Really, this is not my story to tell; but, because I feel this story is not being told I will take this opportunity to share what I see from the outside. And I ask you to please listen, please see, please hear and support; because, behind every patient is a care-giver, a partner, a loved one.
She
She is the cancer patient and she is seen so clearly. She is doted on, celebrated, adorned. She is championed and bolstered. She is highlighted and praised for her bravery. She is thankful, so thankful for this but please see him…
He
He is the caregiver. See him. He is the partner, the spouse. See him. He is the one who is left to process what life may look like if his loved one dies. See him. See him and give pause here.
Give much pause here because he gives much pause here, without notice.
Please notice.
Them
As long as she, the patient, is alive the spotlight shines bright on her. The loved ones, the supporters, the caregivers get lost in the struggle of attending the needs of her, the sick one. Her needs are urgent and beckon immediate attention…..

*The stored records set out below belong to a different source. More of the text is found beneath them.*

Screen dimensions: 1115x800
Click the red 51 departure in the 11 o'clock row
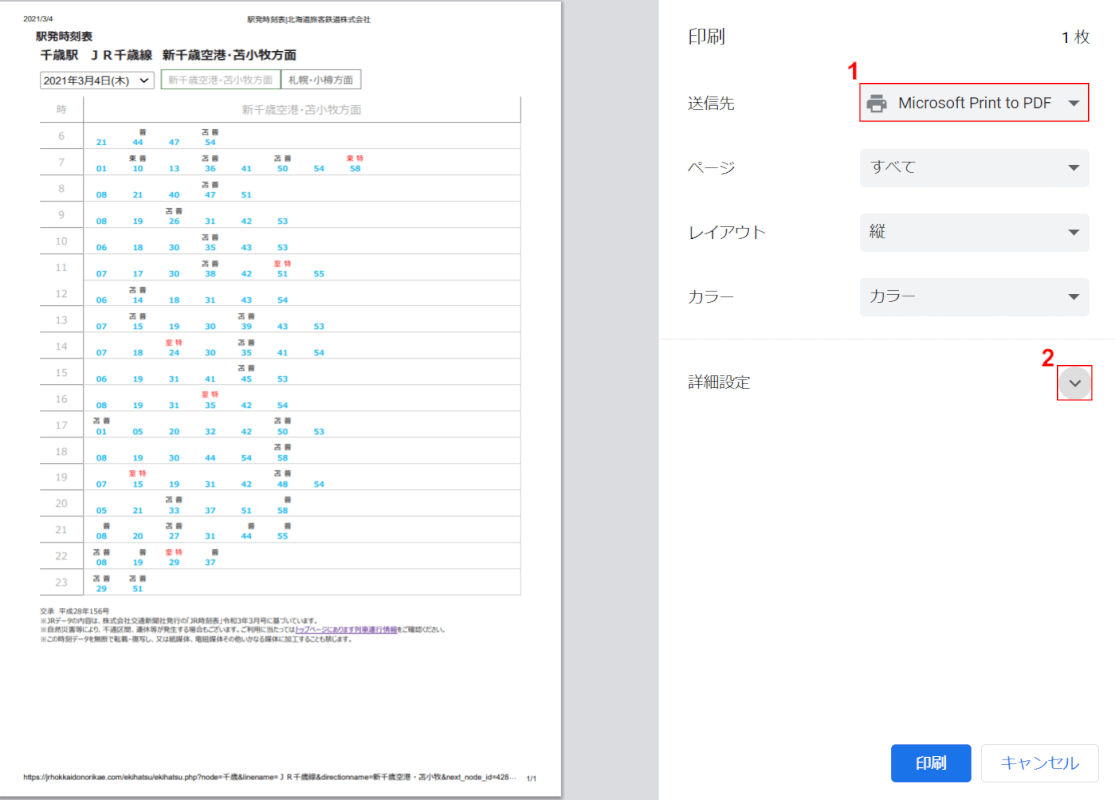(283, 273)
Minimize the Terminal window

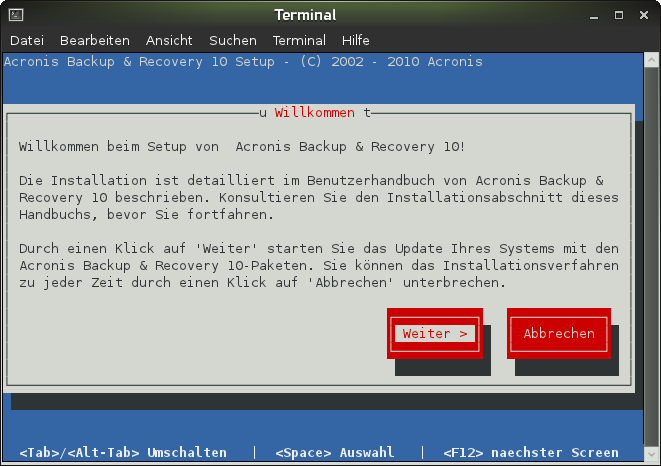click(x=594, y=16)
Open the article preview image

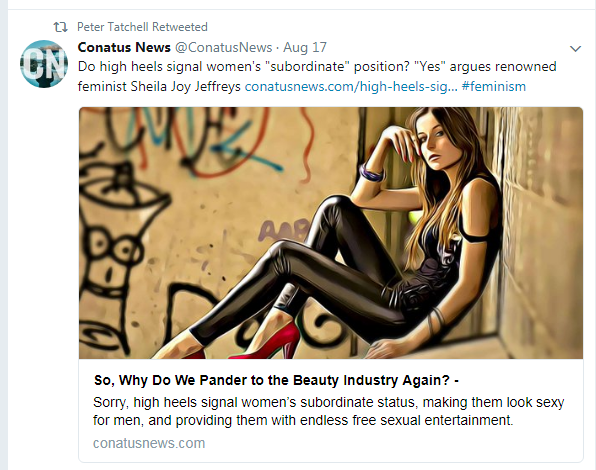click(x=331, y=233)
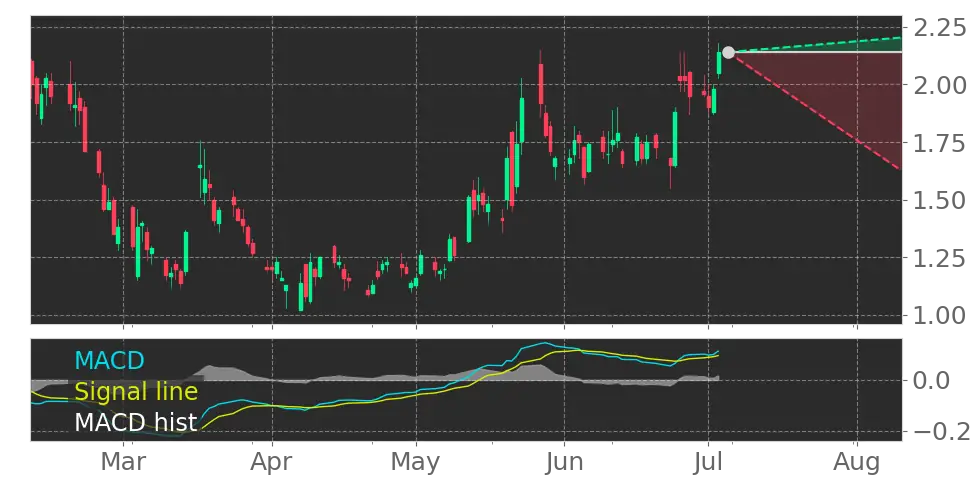Click the Apr label on the time axis
The height and width of the screenshot is (486, 972).
(271, 463)
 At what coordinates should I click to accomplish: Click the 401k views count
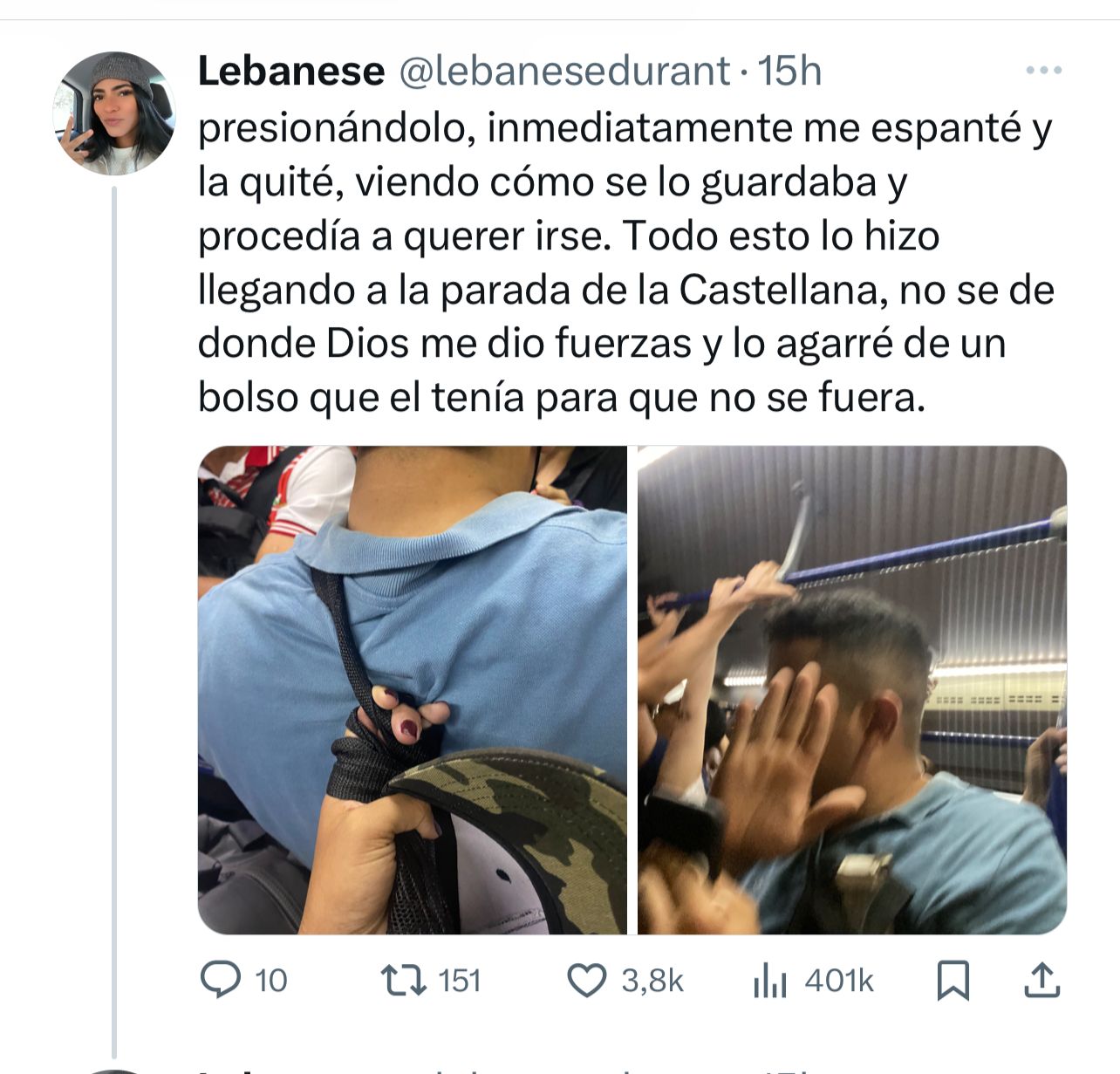click(839, 981)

Amongst the busy commotion is him. He is left to contemplate a life of single-fatherhood to a young and oh so needy family. He is left to at the same time contemplate a life of losing a lover. And it is gut-wrenching for me to think of. But he is living this!
She is lavished with words and gifts and overt love. He gets the left-overs. And at the same time he is called to be strong for her, because she is the sick one.
The Battle
It’s like he is in the battle, just as she is: but without armor. Without reinforcements.
(The attention for him comes only after she dies and she is no longer there to steal the spotlight.
And by then, he’s so worn out and battered —remember he had no armor.)
My petition
I suppose this is my petition. Do not forget him. In general terms do not forget the caregiver, the spouse. In specific terms. Do not forget Ryan. Please, however my battle unfolds do not forget my husband, I beg you. As I needed SO much through that first year I was blind to “the forgotten battle”, Ryan’s battle. I was blind to the exhaustion and drain and stress of his situation. And now as I see glimpses of the forgotten battle I am compelled to announce it. As I fiercely love my husband and also know that my kids desperately need a healthy father, I ask you: Remember Ryan. Remember him in your prayers and in your encouragement. See him and all that he is doing! And when I can no longer ask and when so much is demanded for my care, don’t forget him. Please don’t forget him. As he loves on me, love on him. (remember, he’s a man, he probably won’t even realize what he needs — take a look and if you see a need ask if you can fill it.)
And Thank You. My utmost and sincere gratitude and thanks.
I’ve been given the unique situation of being a patient with a grave disease who still has her voice. This is a gift. With this gift I’ve been given I want to say with my “patient’s heart” to all those lost in the forgotten battle, Thank you. Thank you, thank you, thank you.
As I mentioned, I really feel this is not my story to tell. So when caregivers speak up, when people voice their forgotten battles, listen. We need to hear their stories. They comprise the rich other half of the survivors’ stories.
And thank you Ryan, for warring beside me with all your might. There’s no one else I’d rather be in battle beside. I love you.
This is so important. Thank you for sharing. Praying and hoping for you all.